* _Given information_:
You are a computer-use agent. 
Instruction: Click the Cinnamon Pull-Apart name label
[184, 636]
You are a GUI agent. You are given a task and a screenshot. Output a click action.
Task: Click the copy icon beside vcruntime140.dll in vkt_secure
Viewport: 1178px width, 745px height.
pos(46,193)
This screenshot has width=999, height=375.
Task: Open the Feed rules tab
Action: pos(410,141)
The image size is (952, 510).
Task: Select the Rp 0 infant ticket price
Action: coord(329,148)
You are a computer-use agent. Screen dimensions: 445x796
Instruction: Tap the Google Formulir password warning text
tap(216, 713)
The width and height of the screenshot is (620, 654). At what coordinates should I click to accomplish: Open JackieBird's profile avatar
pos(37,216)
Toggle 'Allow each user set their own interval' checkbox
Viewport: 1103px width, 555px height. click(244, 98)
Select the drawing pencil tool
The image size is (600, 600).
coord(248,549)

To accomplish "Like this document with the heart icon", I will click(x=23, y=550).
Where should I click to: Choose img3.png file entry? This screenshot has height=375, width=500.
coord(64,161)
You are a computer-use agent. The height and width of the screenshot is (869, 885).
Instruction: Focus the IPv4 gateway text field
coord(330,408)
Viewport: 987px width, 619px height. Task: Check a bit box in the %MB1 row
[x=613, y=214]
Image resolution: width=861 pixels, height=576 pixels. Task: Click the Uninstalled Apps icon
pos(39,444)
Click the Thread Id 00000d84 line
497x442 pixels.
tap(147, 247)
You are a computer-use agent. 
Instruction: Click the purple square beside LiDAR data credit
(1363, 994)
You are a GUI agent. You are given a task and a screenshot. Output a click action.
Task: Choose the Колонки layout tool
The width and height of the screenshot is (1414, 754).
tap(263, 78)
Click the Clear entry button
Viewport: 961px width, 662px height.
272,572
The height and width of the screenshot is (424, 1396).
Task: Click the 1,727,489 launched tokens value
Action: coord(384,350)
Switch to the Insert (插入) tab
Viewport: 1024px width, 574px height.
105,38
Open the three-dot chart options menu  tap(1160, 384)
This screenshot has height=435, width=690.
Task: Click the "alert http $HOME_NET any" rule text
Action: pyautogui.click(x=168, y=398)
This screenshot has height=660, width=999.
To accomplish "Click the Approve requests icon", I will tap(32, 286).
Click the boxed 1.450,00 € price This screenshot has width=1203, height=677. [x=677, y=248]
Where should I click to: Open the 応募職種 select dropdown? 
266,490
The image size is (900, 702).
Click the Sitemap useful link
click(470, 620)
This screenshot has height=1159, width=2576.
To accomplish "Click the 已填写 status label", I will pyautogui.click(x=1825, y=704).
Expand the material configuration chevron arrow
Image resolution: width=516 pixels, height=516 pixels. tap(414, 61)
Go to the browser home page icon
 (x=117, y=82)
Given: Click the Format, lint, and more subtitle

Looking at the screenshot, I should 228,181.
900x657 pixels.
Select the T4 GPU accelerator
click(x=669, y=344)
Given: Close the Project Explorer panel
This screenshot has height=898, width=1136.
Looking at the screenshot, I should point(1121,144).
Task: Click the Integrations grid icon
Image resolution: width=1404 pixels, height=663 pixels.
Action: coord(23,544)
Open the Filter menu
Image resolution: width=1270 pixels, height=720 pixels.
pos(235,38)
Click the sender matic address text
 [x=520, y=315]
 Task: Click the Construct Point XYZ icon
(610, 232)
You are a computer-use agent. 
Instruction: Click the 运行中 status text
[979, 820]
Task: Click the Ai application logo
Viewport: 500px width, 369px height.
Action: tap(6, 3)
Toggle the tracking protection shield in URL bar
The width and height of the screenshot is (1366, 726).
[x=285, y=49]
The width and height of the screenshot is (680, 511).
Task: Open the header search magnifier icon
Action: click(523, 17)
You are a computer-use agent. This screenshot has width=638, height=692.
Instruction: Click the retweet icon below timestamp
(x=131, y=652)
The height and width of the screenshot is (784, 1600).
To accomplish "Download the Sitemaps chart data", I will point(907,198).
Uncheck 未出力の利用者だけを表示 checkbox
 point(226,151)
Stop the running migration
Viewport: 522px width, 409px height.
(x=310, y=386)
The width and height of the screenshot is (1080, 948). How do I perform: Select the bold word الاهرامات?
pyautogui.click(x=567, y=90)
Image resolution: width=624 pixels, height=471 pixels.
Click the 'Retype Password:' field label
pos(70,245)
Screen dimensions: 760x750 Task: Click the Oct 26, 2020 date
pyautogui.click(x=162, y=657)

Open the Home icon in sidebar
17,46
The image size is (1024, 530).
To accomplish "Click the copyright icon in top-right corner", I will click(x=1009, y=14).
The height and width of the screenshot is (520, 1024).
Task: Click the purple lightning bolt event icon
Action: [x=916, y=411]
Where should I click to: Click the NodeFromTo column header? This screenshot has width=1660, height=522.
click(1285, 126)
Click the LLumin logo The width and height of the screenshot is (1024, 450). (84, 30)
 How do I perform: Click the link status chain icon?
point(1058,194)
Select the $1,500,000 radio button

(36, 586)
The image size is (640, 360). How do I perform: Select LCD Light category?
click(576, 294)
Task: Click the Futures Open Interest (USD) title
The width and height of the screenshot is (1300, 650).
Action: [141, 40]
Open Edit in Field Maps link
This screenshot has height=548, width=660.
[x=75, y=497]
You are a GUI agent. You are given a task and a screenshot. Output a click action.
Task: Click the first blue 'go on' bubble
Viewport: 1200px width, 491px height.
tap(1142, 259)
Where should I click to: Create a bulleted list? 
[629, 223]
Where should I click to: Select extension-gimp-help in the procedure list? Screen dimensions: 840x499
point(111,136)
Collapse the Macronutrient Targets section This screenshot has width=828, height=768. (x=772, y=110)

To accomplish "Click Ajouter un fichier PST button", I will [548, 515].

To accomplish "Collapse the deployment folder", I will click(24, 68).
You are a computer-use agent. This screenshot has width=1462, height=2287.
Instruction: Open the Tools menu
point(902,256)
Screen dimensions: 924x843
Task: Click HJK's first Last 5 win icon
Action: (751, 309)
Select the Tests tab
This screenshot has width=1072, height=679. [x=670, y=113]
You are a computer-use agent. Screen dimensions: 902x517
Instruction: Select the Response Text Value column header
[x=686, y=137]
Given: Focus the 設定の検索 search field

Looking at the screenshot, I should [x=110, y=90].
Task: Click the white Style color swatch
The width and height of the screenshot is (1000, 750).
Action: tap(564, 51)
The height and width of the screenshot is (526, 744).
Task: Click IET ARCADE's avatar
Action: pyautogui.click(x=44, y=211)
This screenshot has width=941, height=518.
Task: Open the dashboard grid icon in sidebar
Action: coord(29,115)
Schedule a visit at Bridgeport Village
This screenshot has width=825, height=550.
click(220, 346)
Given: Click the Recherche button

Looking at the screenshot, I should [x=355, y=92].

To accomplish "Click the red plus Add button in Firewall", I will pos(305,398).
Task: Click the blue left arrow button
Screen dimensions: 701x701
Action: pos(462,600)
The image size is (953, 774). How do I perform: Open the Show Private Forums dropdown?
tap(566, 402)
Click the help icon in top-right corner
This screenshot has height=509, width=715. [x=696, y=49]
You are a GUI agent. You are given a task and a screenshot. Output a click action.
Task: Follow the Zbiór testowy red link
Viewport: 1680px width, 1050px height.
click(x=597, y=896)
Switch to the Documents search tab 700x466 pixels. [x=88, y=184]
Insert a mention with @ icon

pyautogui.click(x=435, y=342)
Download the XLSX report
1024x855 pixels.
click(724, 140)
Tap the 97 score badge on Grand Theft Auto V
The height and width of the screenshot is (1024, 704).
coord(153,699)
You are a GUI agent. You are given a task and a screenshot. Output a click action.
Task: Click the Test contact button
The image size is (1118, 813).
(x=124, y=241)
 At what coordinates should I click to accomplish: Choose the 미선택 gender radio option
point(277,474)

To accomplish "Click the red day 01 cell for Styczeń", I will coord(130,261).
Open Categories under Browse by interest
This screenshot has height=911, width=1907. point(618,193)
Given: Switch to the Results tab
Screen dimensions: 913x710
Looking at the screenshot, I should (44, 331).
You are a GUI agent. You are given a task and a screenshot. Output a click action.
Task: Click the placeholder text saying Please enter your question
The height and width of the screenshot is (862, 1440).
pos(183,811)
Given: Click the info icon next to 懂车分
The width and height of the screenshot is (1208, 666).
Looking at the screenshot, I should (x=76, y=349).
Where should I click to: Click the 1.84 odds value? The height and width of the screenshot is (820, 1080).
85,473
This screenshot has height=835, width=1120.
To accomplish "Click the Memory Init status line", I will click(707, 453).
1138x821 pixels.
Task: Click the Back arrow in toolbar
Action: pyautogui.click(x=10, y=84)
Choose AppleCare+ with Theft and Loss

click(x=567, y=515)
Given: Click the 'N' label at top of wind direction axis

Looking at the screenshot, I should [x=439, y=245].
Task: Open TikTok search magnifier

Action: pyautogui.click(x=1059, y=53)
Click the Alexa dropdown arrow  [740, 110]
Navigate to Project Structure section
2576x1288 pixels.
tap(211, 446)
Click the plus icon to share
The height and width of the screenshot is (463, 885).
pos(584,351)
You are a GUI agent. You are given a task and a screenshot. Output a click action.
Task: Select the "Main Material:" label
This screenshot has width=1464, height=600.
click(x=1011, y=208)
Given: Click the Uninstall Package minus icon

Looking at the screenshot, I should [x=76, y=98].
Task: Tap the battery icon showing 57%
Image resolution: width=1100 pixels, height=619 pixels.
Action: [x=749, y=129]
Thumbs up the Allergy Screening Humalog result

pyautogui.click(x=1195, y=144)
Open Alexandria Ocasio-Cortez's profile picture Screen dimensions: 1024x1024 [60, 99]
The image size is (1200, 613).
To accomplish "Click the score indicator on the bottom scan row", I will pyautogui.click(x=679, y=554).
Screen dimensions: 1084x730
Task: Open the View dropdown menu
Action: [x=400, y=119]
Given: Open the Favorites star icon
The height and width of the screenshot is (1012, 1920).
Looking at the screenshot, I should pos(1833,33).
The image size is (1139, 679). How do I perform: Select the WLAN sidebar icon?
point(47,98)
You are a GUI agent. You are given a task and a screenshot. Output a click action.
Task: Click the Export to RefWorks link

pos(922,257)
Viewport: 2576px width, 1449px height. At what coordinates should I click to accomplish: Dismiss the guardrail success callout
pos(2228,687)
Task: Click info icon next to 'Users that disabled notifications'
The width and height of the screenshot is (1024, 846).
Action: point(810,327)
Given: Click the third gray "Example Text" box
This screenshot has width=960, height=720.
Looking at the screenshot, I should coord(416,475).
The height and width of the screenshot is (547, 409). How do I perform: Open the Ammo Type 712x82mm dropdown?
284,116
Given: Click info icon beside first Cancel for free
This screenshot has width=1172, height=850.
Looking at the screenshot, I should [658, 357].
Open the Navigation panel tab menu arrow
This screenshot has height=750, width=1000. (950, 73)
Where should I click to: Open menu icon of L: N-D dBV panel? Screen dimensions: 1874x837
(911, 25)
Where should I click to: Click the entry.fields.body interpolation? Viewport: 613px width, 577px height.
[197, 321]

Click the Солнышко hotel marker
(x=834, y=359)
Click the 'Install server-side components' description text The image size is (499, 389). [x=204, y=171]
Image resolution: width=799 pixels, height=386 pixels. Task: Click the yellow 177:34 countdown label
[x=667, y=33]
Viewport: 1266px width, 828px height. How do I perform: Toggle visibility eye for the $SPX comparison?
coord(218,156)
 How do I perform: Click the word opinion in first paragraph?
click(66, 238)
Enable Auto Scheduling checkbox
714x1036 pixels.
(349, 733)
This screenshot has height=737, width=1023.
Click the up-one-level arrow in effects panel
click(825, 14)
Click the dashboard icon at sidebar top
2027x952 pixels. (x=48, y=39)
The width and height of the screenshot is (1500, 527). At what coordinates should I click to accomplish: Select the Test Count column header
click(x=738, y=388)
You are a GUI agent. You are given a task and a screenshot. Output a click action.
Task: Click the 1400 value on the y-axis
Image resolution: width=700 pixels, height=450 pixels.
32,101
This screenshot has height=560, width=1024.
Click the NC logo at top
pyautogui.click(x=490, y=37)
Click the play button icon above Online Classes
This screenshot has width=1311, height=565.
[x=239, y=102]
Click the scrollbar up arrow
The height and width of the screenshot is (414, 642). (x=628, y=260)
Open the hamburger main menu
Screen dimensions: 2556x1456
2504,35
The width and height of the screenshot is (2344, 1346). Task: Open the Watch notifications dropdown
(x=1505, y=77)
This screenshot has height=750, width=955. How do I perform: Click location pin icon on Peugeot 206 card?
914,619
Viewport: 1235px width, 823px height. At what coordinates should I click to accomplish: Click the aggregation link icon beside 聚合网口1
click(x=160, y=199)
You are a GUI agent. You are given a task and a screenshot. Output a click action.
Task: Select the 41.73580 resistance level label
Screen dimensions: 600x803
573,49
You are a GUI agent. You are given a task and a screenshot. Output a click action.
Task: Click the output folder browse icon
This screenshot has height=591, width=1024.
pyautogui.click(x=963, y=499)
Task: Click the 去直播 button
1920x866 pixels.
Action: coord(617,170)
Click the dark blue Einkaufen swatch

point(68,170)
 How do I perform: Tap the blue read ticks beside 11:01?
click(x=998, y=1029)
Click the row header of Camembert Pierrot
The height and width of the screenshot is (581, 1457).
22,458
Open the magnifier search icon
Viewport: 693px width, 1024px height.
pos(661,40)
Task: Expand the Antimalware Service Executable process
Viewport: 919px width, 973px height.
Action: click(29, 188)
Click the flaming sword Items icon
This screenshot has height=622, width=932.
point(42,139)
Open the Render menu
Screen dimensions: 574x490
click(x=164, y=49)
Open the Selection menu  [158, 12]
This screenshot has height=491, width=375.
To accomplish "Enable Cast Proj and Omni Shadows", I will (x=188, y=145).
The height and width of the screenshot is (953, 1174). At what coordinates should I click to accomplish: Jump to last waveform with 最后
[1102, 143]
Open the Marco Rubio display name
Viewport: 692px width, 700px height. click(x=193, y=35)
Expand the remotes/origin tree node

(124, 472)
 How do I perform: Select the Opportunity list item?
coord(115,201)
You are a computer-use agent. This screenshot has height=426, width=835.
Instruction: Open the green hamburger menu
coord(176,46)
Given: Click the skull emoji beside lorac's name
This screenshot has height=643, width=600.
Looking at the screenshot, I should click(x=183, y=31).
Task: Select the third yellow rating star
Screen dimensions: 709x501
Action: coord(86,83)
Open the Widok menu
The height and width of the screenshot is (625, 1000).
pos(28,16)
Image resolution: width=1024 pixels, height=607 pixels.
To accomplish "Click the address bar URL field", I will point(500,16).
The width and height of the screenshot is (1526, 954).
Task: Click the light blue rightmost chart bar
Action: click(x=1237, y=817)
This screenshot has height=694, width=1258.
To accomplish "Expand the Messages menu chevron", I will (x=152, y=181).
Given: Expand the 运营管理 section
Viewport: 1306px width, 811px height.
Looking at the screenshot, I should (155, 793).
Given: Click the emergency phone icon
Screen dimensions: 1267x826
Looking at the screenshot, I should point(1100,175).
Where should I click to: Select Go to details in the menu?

* _Work to be completed_:
With the line holding "Click the Sitemap useful link" as the first and the line holding "Given: Close the Project Explorer panel" as the last, set down that range of the entries above exactly, and nothing else.

* _Solved problem_:
Click the Sitemap useful link
click(470, 620)
This screenshot has height=1159, width=2576.
To accomplish "Click the 已填写 status label", I will pyautogui.click(x=1825, y=704).
Expand the material configuration chevron arrow
Image resolution: width=516 pixels, height=516 pixels. tap(414, 61)
Go to the browser home page icon
 (x=117, y=82)
Given: Click the Format, lint, and more subtitle

Looking at the screenshot, I should 228,181.
900x657 pixels.
Select the T4 GPU accelerator
click(x=669, y=344)
Given: Close the Project Explorer panel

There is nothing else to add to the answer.